• [WORK ITEM A]: Return the part of the advice column that opens with the words containing "I know that" and closes with "Until it ended.".
• [WORK ITEM B]: Rewrite the paragraph of the advice column that begins "Eight years ago I began" as a short bulleted list, keeping its main facts.

I know that I am setting myself up for judgement, but I'm OK with that because I really need advice.
Eight years ago I began an online relationship with a high school friend. (We are now 45 and 46). For a while we just talked, then flirted, and then about four months in, it became physical. It didn't take long for me to fall completely in love with him. The problem is, he was married. Over the eight years, we maintained a secret, crazy-hot relationship. But he was controlling and not always nice to me, I gave more than he did, and it was always on his terms. Always.
I could not message him unless he messaged me first, and I could never call. I lived by these rules for eight years. Until it ended.
Its been over for a few weeks and I am having a hard time moving on or letting go. I can't properly mourn the loss of a relationship that no one knows that I was even in. He is still married and I am miserable. It was a weird and awful relationship that should not have been, but I still love him. How do I move on from this? How do I let go and stop hurting? I have unfriended him on Facebook and stopped following his other social media. And thanks to the coronavirus, I don't see him out now, but that will change eventually. Any advice on how to not love him anymore?
– Still in love
It's difficult to get over a relationship when all of your feelings about it are trapped inside your brain. I suppose that’s why you wrote to us – to get it out in an email – but I’m not sure that will be enough.

(Pixel coordinate grounding data)
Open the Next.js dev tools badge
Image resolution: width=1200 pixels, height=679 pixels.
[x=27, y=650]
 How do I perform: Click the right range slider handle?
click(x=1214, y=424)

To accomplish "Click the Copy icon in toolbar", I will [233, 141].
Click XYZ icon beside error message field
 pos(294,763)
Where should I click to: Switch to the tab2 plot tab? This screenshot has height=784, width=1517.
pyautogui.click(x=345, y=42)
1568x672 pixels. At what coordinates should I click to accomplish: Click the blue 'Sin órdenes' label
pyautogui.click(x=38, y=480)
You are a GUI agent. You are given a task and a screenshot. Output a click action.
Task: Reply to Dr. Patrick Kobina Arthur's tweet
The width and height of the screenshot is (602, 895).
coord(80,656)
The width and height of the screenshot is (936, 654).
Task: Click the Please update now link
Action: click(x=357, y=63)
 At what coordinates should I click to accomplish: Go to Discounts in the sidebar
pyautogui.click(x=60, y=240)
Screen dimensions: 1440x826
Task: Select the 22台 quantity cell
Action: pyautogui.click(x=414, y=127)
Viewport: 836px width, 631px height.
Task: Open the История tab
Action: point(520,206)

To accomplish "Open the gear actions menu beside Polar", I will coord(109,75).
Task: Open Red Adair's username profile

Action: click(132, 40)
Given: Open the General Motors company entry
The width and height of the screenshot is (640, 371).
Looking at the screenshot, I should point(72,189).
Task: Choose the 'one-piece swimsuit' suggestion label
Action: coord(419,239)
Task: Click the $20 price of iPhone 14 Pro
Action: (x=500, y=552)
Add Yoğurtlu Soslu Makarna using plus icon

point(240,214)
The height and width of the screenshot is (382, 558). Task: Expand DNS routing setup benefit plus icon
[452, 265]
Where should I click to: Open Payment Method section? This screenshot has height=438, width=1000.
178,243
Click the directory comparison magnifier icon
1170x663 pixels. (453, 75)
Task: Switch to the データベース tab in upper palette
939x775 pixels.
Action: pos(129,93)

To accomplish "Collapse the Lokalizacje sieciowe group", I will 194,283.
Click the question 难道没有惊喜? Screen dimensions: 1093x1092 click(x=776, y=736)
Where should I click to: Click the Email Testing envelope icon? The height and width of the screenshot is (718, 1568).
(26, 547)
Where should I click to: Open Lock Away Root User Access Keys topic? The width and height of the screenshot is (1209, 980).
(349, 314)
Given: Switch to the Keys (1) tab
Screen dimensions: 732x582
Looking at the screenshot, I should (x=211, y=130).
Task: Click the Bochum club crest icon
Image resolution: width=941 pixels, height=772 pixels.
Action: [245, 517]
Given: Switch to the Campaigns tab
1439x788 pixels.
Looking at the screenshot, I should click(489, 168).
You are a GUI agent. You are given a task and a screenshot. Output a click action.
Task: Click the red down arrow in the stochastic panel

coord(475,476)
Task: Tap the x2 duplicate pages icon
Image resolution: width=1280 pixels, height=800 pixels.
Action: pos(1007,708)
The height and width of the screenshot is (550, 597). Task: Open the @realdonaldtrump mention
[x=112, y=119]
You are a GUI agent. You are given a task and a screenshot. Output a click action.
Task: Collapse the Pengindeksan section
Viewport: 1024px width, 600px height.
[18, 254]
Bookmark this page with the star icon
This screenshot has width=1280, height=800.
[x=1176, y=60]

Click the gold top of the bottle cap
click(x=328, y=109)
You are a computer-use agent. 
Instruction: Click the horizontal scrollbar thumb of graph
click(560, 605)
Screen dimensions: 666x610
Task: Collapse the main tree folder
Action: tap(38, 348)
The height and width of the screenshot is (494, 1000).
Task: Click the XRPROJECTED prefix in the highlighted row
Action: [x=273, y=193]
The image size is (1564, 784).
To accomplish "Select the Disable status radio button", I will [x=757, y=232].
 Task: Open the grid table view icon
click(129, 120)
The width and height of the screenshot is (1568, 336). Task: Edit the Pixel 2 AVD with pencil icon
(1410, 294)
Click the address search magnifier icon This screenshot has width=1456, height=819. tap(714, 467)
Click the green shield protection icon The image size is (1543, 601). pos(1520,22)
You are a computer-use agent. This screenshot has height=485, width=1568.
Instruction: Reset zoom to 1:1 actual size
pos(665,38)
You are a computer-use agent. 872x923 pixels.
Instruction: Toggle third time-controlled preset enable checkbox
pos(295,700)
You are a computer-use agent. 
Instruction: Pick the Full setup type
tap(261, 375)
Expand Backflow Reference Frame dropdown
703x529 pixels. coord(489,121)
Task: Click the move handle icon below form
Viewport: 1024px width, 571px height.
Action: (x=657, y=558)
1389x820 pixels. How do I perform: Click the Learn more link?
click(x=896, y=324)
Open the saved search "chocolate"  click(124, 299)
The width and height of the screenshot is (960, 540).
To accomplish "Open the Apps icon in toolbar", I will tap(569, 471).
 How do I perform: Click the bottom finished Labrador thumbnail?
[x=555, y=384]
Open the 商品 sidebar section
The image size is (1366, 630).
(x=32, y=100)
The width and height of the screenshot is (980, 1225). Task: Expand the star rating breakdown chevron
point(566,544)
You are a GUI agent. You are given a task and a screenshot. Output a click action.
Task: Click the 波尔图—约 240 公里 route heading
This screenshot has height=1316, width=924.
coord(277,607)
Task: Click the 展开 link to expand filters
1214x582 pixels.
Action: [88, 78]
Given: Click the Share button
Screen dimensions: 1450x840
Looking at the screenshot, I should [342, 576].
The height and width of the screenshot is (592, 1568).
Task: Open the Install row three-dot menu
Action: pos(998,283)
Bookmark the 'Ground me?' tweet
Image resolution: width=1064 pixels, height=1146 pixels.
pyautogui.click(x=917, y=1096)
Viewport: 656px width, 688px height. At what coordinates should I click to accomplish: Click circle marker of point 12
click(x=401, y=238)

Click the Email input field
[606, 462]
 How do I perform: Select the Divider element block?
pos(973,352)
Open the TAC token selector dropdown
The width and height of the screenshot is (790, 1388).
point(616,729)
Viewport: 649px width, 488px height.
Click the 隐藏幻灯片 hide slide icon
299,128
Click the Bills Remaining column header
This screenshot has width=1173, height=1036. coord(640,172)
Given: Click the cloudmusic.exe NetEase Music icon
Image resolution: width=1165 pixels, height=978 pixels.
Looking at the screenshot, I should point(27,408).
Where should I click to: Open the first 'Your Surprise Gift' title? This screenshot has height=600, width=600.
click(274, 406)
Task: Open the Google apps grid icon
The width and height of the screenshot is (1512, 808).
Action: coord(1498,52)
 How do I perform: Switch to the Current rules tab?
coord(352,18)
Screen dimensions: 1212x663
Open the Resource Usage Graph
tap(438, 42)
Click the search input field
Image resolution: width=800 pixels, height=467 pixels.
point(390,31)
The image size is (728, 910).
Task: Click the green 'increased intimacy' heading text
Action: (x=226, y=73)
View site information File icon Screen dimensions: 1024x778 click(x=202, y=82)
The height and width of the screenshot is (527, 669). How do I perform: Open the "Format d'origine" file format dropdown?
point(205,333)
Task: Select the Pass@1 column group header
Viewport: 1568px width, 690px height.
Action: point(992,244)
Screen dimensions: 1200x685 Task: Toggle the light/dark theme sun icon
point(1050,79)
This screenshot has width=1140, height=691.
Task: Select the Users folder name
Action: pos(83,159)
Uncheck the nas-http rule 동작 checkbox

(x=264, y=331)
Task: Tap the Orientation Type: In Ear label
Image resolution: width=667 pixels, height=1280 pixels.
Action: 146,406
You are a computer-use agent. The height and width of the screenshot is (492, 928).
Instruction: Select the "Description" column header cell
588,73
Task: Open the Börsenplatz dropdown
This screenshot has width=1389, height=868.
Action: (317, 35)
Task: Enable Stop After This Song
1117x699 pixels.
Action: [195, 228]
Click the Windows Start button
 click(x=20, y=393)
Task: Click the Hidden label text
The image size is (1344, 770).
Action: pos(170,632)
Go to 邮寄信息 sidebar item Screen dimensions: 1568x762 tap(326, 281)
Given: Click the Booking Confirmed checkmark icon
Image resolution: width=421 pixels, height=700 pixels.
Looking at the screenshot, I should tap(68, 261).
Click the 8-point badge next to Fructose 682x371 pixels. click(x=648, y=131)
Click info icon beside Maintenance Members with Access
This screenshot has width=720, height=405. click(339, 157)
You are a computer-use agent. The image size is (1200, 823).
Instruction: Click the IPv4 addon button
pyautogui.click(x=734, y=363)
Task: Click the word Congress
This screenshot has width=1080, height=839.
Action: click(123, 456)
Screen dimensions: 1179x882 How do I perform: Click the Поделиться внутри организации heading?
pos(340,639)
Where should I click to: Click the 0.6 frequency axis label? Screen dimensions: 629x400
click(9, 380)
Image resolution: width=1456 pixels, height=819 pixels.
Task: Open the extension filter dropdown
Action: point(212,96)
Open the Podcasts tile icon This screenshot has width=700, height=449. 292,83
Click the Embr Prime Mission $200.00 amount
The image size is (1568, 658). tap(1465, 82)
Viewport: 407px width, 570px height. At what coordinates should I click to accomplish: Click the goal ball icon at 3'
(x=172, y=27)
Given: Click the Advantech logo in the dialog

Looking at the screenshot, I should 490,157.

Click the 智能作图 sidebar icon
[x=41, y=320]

• [EXERCISE ANSWER A]:
I know that I am setting myself up for judgement, but I'm OK with that because I really need advice.
Eight years ago I began an online relationship with a high school friend. (We are now 45 and 46). For a while we just talked, then flirted, and then about four months in, it became physical. It didn't take long for me to fall completely in love with him. The problem is, he was married. Over the eight years, we maintained a secret, crazy-hot relationship. But he was controlling and not always nice to me, I gave more than he did, and it was always on his terms. Always.
I could not message him unless he messaged me first, and I could never call. I lived by these rules for eight years. Until it ended.

• [EXERCISE ANSWER B]:
- Eight years ago I began an online relationship with a high school friend; we are now 45 and 46.
- We talked, then flirted, and about four months in it became physical.
- I soon fell completely in love with him, but he was married.
- We kept up a secret, crazy-hot relationship for eight years.
- He was controlling and not always nice to me, I gave more than he did, and it was always on his terms.